Unlike mammalian and poultry meat, which shows strong post-mortem drop in pH reaching ultimate (peak) values of about 5.5–5.8 (Lundberg et al. 1987; Schilling et al. 2008), fish meat is poor in glycogen and the post-mortem pH decrease is significantly slighter. Although the ultimate pH in some fish, such as tuna (genus Thunnus) and halibut (Hippoglossus hippoglossus), may be as low as 5.4–5.6 (Huss 1995), most fish species do not exhibit ultimate pH values lower than 6.0–6.2 (Roth et al. 2007; Digre et al. 2011; Rahmanifarah et al. 2011, etc.).
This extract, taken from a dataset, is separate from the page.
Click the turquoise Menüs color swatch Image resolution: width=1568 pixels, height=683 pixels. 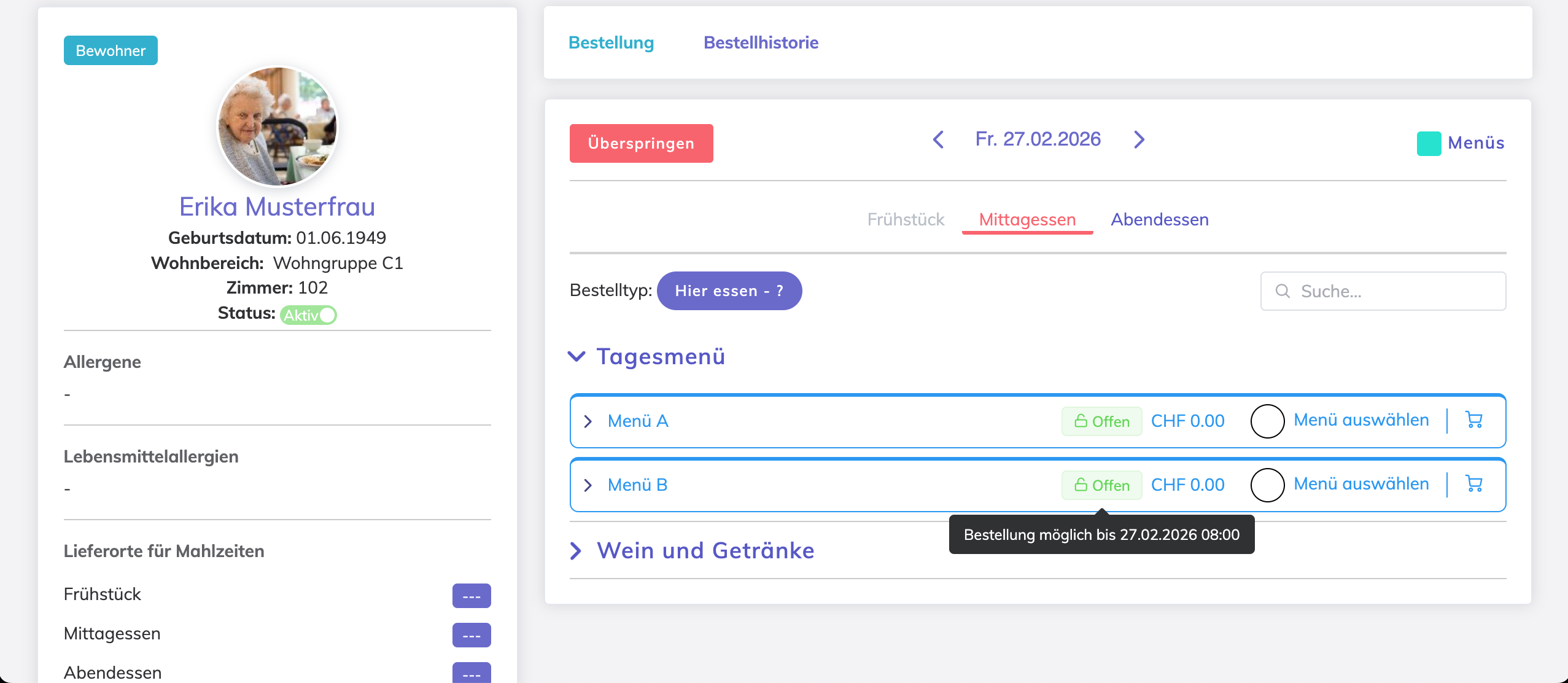(1429, 143)
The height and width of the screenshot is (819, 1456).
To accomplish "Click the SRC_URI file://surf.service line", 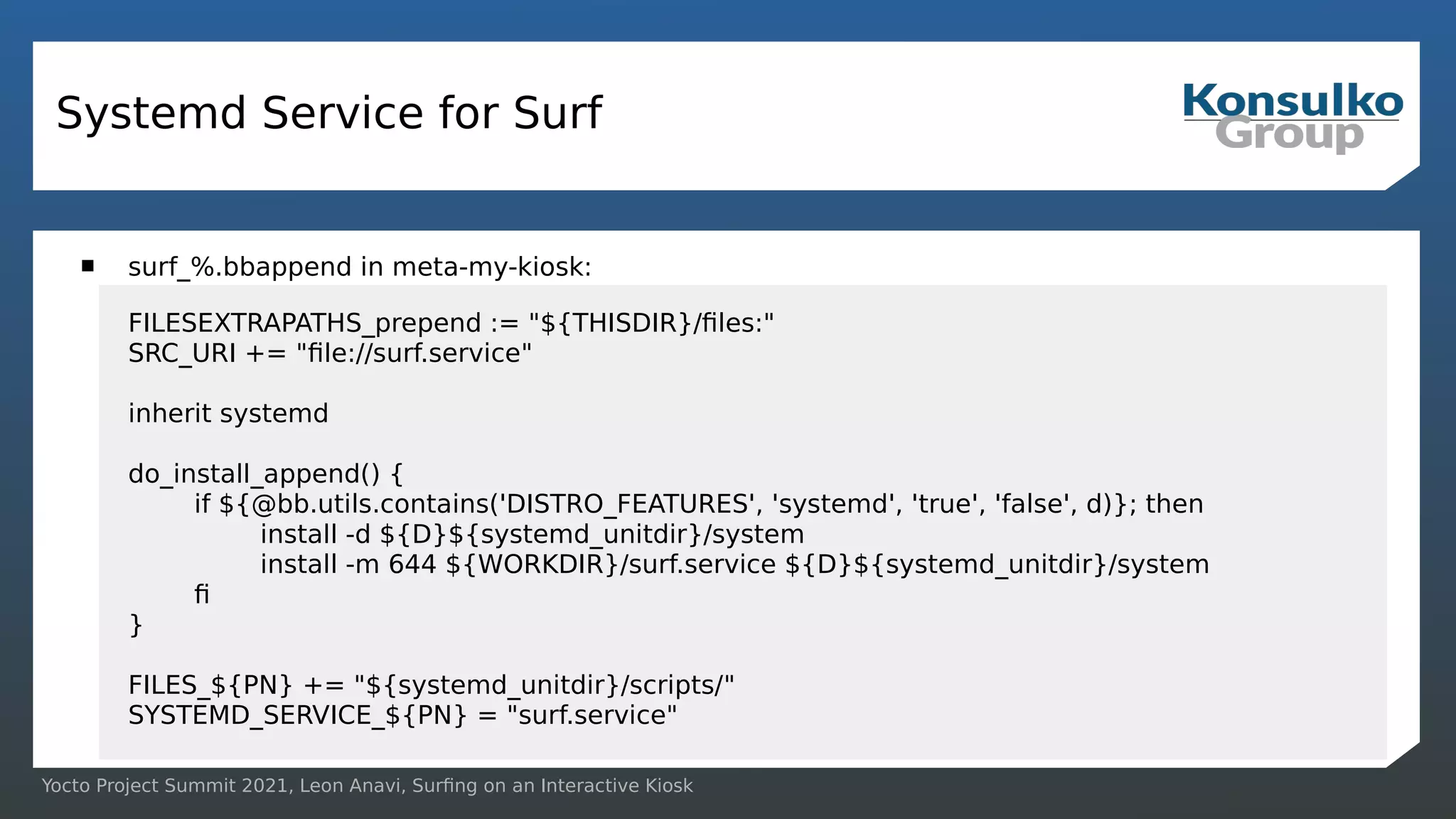I will 329,353.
The transition of rigor mortis to a stage of muscle relaxation is mostly related to the onset of proteolytic processes and meat tenderization, or so-called meat aging. It is important to note that these processes occur much faster in fish meat due to the lower muscle glycogen level. Meat tenderization is a process involving two main steps: (1) weakening and degradation of Z-disks and (2) degradation of desmin and titin, leading to destabilization of the myofibrils during meat storage. The essential enzymes involved in post-mortem proteolysis are mainly Ca-activating calpains, and also multicatalytic proteinase complex (MCP) and lysosomal cathepsins (Koohmaraie 1994; Nowak 2011). Investigating the degradation of some muscle proteins (nebulin, dystrophin, metavinculin, vinculin, desmin, and troponin T), Geesink et al. (2006) concluded that μ-calpain was largely responsible for post-mortem proteolytic processes, whereas m-calpain was activated to some extent.

However, fish meat shows some substantial differences in the activity of proteolytic enzymes and in the extent and rate of degradation of some muscle proteins as compared to meat derived from mammals. In this regard, it has been found that desmin degradation could not be used as a suitable marker for assessment of post-mortem changes of stored fish, as the rate of its degradation significantly varies among fish species (Verrez-Bagnis et al. 1999). Furthermore, Chéret et al. (2007) reported that in comparison with beef, sea bass (Dicentrarchus labrax) white muscle showed higher activity of cathepsins B and L, lower cathepsin D activity, and higher calpastatin levels. In the musculature of sea bass, cathepsins play a major role in the degradation of the heavy chain of myosin and α-actinin. Tropomyosin and actin are only susceptible to cathepsin L, whereas troponin T and desmin are degraded by cathepsins B and L (Ladrat et al. 2003). The significant role of cathepsins B and L in post-mortem proteolysis was also evidenced by a study of Yang et al. (2015) in cod (Gadus morhua). Moreover, in some fish species, the proteolytic processes leading to meat softening could be associated with the activity of some other endogenous proteases, such as trypsin-like enzyme, collagenase-like enzyme, metalloproteases, etc. (Sriket 2014).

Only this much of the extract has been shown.